So let's look at the original statements made in the OP.
The .410 shotgun is a great defensive tool,the gauge/caliber can be used by anyone that can shoulder a long arm. Mostly true. It is more than adequate for defensive use. Most anyone who can shoulder a long arm could use one.
The ammo situation is being cleared up due to the handguns that have arrived on the market. True. Before the 410 derringer can onto the scene your choices were bird shot and 1/5 oz slugs. Now we have real choices in buckshot and better slugs are available.
The .410 guns are light weight and have a low recoil. Mostly true. The real lightweights like the single shots have a fair amount of kick with a 3" shell. Yes you can game a 12 gauge into the same levels of recoil with 20 gauge payloads and low velocity but that's not the point.
Ammo is also lacking in the weight and bulk area,which allows for more shells to be carried for the same weight as larger gauge guns. True.

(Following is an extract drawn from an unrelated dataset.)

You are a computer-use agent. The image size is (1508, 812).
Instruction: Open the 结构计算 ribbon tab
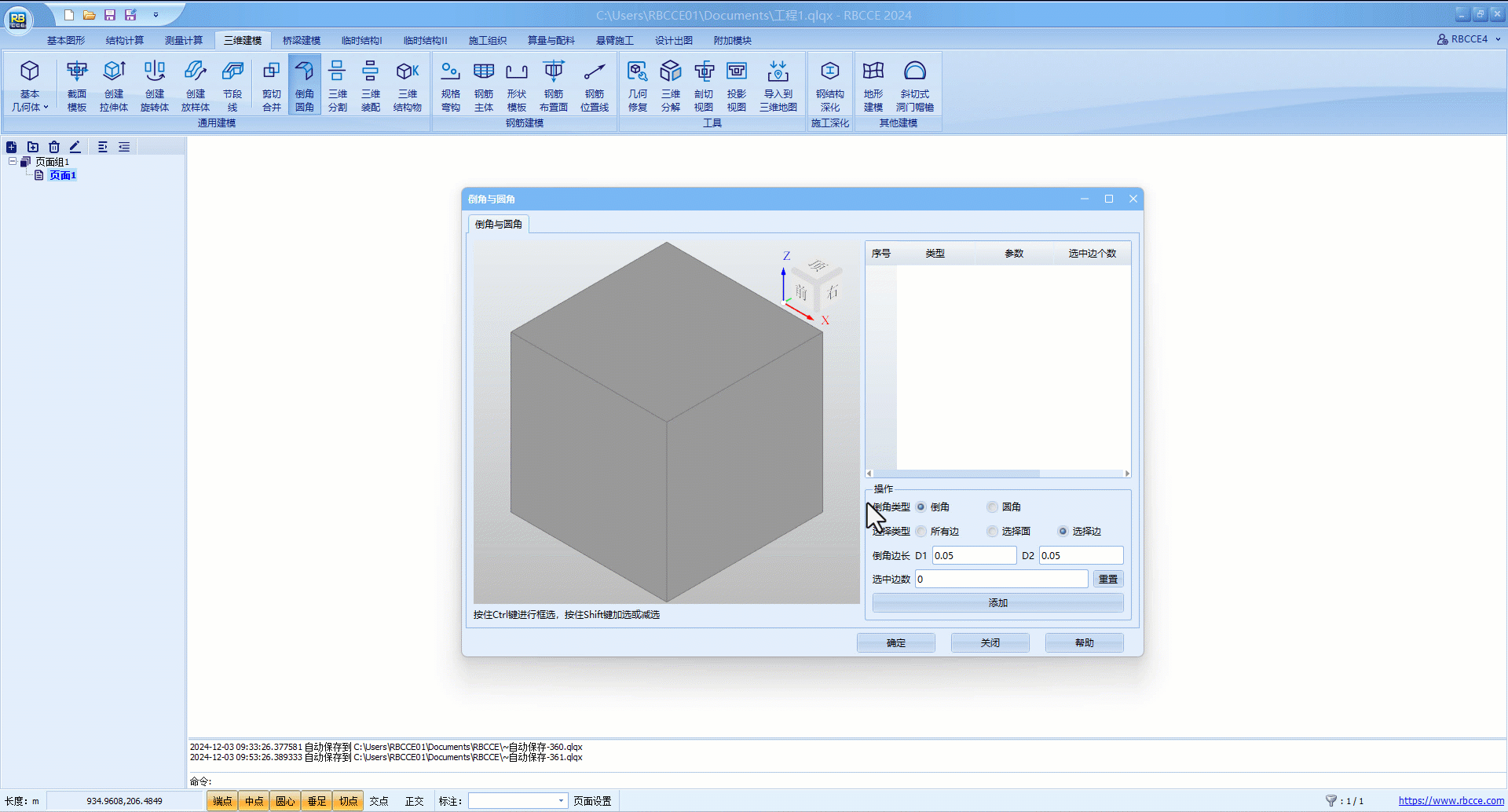[124, 41]
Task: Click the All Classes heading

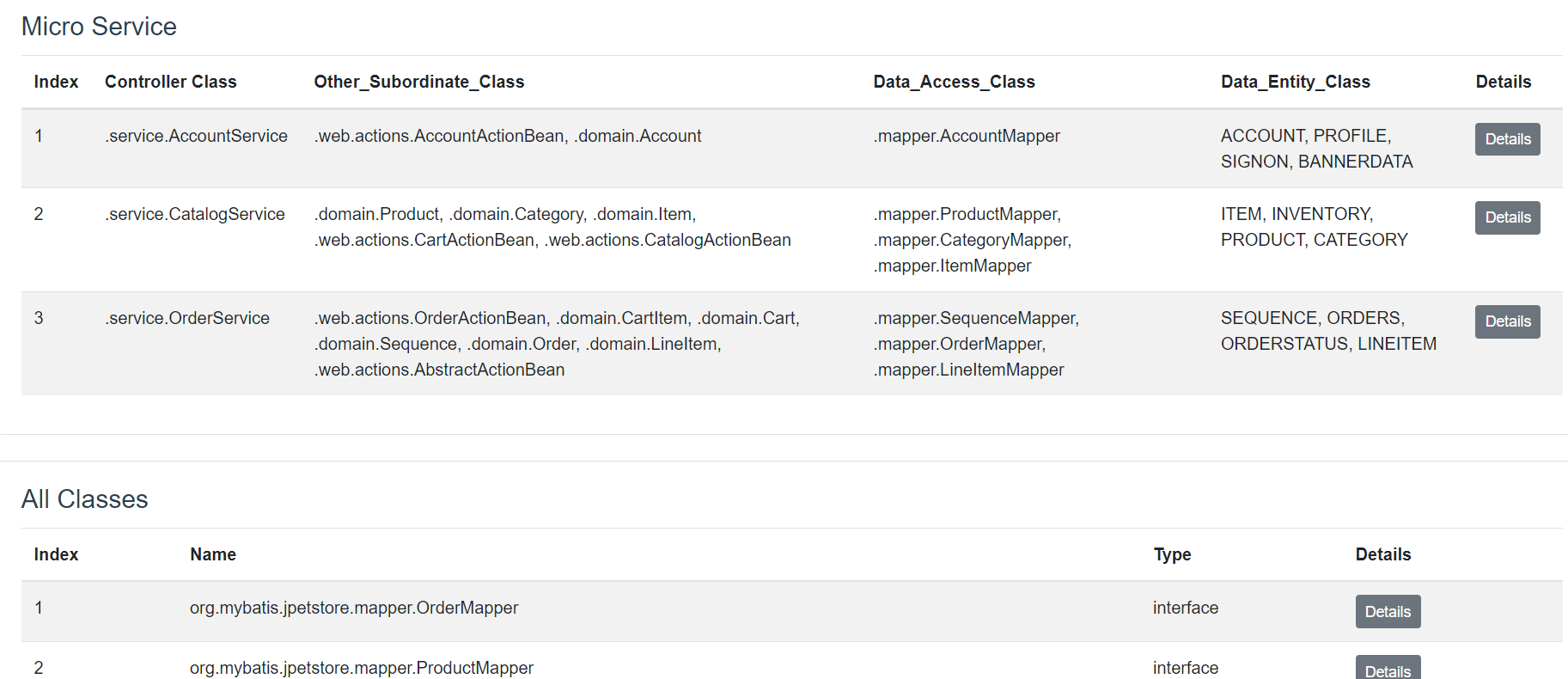Action: coord(84,499)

The payload is small but is still capable of putting down a two legged threat and is nothing to sneeze at. True The lowly 2 1/2" shell with 3 000Buck pellets is still putting out 210 grains of lead at 1200-1300 fps.; that is 41 Mag. territory energy wise spread over three wound tracks.
For those that are new to shotgunning I would recommend a .410,not only because of the low recoil,but because the limited amount of shot will force the shooter to practice more and in turn become a better shotgunner with the heavy hitters on down the line. False. You can't make someone practice. The higher (almost 3X) cost of shells in general will turn many people away from practicing more. With the 12 and 20 gauge you can get bird shot loads that have the same weight and velocity to match the buckshot loads substantially cheaper than buckshot. For defensive practice it really doesn't matter if you substitute bird for buck; you either hit the target or you do not hit the target. The indoor ranges that do allow shotguns do not let you use buckshot anyways; at least in my neck of the woods.